The pathogenesis of neuropathy is still unclear. There are two groups of theories: metabolism and microvessels. The former can better explain symmetrical lesions, while the latter can explain unilateral lesions. Metabolic theory developed from early sorbitol theory to inositol theory. Recently, it is considered that the deficiency of Na+-K+-ATPase and protein kinase leads to various pathological changes, all of which are related to insulin deficiency and hyperglycemia. After early treatment, motor nerve conduction velocity and clinical symptoms can be recovered. However, inositol therapy is not effective, so it is suspected that glycosylated protein and lipid metabolism disorder may also be related. Microangiopathy that nourishes the nerve in unilateral neuropathy will cause pathological changes, but the two theories can complement each other and compound without contradiction.

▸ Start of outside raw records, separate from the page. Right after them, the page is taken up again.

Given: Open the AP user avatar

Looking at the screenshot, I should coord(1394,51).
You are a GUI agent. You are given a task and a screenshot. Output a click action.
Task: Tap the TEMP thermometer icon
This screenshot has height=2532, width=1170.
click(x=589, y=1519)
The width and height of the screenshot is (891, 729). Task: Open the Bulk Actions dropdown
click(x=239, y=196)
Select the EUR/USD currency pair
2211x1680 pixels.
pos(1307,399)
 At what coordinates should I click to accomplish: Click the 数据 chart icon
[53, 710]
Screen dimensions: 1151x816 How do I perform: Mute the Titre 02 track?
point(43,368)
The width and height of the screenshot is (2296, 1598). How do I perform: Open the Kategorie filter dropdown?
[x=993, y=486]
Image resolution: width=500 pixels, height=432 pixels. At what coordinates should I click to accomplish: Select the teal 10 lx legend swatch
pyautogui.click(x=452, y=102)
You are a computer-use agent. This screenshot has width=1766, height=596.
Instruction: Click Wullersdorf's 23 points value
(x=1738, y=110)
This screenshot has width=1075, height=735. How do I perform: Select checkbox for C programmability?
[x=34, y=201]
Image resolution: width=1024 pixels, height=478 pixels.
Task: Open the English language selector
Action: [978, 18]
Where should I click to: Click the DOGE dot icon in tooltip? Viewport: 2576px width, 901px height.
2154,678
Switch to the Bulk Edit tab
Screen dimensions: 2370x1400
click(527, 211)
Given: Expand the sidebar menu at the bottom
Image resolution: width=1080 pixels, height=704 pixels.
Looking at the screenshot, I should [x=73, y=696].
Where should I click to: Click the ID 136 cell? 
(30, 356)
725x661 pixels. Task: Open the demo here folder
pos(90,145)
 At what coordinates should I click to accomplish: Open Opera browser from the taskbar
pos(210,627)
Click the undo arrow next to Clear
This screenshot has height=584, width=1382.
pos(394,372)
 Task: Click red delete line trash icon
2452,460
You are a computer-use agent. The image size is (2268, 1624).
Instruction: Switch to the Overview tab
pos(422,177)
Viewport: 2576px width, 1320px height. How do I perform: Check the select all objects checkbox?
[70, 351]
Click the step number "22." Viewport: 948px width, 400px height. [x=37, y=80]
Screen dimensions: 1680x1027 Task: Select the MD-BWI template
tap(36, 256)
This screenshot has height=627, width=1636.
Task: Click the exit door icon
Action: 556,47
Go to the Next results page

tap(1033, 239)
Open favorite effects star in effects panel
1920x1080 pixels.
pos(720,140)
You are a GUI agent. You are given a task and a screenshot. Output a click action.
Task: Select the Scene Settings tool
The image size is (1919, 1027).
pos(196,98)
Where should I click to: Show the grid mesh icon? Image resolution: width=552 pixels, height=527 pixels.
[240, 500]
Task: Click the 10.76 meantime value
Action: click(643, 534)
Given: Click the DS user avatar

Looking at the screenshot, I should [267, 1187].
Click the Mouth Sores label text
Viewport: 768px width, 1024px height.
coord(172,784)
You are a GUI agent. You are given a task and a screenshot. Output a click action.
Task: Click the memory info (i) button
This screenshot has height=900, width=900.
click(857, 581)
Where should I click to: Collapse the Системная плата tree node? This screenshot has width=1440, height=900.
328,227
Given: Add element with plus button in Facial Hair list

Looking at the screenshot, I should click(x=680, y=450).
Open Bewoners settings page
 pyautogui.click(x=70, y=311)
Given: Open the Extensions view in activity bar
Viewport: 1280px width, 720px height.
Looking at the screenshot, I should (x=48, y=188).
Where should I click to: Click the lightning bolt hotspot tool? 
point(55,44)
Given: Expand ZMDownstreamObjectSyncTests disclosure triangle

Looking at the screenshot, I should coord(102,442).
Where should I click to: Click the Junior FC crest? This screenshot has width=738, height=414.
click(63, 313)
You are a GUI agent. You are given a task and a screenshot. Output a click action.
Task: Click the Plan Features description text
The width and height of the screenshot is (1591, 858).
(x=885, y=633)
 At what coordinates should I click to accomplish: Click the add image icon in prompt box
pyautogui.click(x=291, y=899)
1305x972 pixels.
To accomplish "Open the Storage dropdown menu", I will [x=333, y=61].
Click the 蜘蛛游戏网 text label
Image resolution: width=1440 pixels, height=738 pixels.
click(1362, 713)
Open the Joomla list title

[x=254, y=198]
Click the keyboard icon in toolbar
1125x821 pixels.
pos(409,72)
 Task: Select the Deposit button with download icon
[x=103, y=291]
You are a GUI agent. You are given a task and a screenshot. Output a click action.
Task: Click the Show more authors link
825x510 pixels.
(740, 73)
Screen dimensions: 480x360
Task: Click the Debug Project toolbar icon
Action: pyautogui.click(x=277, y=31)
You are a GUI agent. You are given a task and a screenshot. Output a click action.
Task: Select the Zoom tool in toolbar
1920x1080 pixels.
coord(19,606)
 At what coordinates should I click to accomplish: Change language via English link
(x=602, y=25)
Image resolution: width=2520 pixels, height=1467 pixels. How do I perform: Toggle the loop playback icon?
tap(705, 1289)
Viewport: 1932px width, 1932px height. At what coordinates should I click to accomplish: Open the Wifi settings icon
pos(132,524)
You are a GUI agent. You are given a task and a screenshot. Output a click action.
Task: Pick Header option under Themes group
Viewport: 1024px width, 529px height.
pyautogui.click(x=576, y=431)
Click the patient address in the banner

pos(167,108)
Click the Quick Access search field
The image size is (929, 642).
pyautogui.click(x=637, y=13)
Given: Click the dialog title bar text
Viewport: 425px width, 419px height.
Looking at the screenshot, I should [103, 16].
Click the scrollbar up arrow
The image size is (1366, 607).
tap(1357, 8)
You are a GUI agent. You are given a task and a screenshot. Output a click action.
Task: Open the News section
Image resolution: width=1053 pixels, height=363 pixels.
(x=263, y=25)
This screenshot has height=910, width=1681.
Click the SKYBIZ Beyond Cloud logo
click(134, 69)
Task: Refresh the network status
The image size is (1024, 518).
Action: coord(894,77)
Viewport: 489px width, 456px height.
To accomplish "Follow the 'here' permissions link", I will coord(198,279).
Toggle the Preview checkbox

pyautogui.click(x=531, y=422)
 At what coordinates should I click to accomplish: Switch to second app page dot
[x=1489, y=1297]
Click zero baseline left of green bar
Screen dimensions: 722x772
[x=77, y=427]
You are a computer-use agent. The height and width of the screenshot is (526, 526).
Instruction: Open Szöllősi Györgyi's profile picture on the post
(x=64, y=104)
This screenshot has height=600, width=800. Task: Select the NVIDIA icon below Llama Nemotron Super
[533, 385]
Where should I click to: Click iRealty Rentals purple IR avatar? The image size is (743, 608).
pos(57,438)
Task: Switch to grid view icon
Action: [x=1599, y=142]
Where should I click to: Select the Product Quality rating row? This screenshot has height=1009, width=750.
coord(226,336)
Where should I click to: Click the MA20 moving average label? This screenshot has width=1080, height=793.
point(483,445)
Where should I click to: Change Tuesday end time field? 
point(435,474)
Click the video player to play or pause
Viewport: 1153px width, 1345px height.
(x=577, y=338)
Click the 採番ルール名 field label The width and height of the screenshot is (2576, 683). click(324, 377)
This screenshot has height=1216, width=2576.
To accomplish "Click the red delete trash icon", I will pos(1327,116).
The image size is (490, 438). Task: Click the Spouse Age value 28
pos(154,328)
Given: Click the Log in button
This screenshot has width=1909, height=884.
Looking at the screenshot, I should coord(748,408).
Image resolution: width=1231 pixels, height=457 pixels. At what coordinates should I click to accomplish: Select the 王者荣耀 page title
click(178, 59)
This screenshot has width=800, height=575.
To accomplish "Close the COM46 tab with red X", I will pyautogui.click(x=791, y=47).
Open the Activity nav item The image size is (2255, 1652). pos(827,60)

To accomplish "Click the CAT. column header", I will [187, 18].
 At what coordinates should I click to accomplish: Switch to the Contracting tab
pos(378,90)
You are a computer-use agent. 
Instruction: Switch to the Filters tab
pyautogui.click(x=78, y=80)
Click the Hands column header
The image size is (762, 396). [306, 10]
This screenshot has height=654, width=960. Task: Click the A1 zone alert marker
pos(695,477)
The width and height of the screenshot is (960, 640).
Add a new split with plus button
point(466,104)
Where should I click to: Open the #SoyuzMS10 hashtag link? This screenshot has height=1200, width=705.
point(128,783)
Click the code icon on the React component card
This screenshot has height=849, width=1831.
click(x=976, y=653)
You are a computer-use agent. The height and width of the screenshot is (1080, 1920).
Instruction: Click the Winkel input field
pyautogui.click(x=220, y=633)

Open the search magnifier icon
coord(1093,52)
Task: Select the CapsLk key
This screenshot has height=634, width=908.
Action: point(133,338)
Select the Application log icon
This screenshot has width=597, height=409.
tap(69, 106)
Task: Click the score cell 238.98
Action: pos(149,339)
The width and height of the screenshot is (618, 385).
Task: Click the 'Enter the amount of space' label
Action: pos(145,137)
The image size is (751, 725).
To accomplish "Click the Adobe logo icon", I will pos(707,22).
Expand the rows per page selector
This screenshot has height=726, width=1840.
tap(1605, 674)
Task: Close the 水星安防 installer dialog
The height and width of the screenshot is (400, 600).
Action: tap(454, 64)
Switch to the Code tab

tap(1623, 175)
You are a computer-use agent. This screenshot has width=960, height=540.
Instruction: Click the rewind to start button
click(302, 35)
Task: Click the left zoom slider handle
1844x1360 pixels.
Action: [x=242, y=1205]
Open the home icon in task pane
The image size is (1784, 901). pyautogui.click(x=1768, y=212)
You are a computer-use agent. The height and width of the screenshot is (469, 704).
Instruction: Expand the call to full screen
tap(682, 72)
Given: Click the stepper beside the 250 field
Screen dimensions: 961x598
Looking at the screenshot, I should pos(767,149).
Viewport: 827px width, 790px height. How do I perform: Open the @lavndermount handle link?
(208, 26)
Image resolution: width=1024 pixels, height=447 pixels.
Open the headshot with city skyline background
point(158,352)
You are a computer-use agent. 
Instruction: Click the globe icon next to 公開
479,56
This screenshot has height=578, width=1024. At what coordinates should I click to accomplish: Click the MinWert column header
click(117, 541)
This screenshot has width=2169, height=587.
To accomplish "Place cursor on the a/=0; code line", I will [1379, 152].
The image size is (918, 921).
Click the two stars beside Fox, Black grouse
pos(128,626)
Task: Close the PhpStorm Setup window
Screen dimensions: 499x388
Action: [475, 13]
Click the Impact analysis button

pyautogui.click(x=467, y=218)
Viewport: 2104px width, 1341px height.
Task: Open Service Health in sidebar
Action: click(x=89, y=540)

Diabetic patients with eye diseases often complain of blurred vision. Of the 374 cases followed up in our hospital, 47% had cataracts, of which 16.5% had severe visual impairment or even blindness. Diabetic cataract is snowy opacity with lens cyst. If it's okay, it won't affect your vision much. For example, if the lens is completely turbid, there is often only light perception, and the latter is rare. More serious is retinopathy, accounting for 35.6%. In this group, the course of disease is less than 5 years in 28%, 6 ~ 10 in 36.4%,1~ 15 in 58.0% and15 in 72.7%. /kloc-is rare in people under 0/8 years old, and then it will increase with the course of disease and age, and the prevalence rate is low in those who are well controlled. It is now recognized that this kind of retinopathy can be divided into non-proliferative phase and proliferative phase. ① There are microaneurysms in the nonproliferative stage, and the capillaries are bag-shaped or spindle-shaped. Fluorescent angiography showed more microaneurysms than fundus examination. If microaneurysms leak, retinal edema can be produced, and deep macular hemorrhage and edema, hard exudation and lipid deposition can be seen. There are clear yellow-white boundaries, irregular exudation foci, piled up in piles and arranged in a ring shape. In addition, cotton-wool spots, dilated veins and twisted beads can be seen, suggesting severe retinal ischemia. ② Proliferative retinopathy is caused by the proliferation of many new blood vessels and fibrous tissues after vitreous hemorrhage, which can lead to retinal detachment, decreased vision, severe pain during initial hemorrhage of eyeball, followed by dark clouds and sparks in visual field, often causing blurred vision and even blindness.